I will always remember the great trip to Stockbridge where we visited the stores and toured his studio. 

If you ever have a chance to visit Stockbridge, do so. It is a marvelous experience to see all of Rockwell's paintings in the museum and walk the streets he so beautifully depicted. 

Are familiar with Norman Rockwell and his paintings? If so, do you have any you particularly like?

The first book in my new series, Treasure Quest, is now available. 

In Treasure for the Heart, Addie Wingate discovers a letter from her great-grandfather while searching for books in their attic. The reference to a great treasure and a cryptic poem leads her on a search for the treasure, but what she finds on the way may turn out to be more valuable than any treasure she could uncover on the ranch where she lives.  

Martha Rogers is a multi-published author and writes a weekly devotional for ACFW. Martha and her husband Rex live in Houston, Texas where they are active members of First Baptist Church. They are the
parents of three sons and grandparents to eleven grandchildren and great-grandparents to six. Martha is a retired teacher with twenty-eight years teaching Home Economics and English at the secondary level and eight years teaching Freshman English at the college level. She is a member of ACFW, ACFW WOTS chapter in Houston, and serves as President of the writers’ group, Inspirational Writers Alive. 


  1. Thank you for posting this morning! I love Norman Rockwell too. I can't say I have a favorite because his style is just so iconic that all of the art he produced is endearing. I didn't realize that his life wasn't as happy as his paintings, or that he was a city boy. And he was so young when he started illustrating for the Post. That is amazing. By the way, I love your little village!!

    1. I know what you mean. I couldn't really say I have a favorite, but the one I posted of the Thanksgiving dinner always reminds me of my grandparents. I couldn't get all of the village into the picture, but there's enough to know what it's like. I did add a few extra pieces I bought at the same time.

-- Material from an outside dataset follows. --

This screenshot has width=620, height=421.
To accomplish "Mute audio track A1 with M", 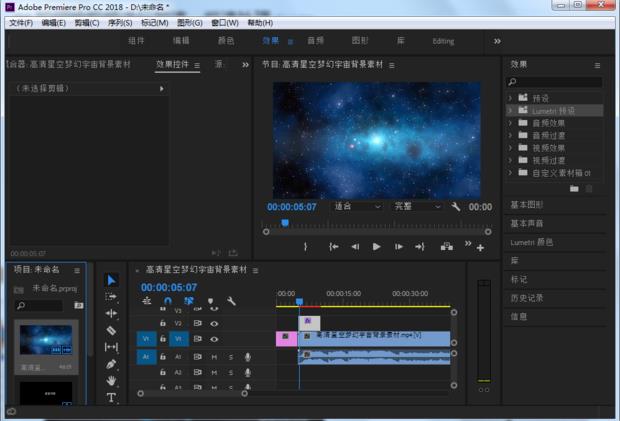I will pyautogui.click(x=214, y=356).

  2. thank you for posting about this wonderful author. many years ago before I got married, my chiropractor had one of his paintings in his office. It was a little boy standing on a stool while the doctor looked him over. I love that one to this day. The expressions of both the boy and doctor are wonderful. This took me on a quest to find out about more of his paintings.

  3. There is another tiny town in Vermont that houses a Rockwell museum. I went there several times while I lived in upstate NY. Like you, I loved the Saturday Evening Post, especially the cartoons they'd put in it. We get a Norman Rockwell calendar every year. He was an American classic!

  4. We were in Vermont, but I missed that town. I still had a few old Norman Rockwell calendars, but they got lost somewhere in one of our moves. I need to check into finding another one. Thanks for stopping by.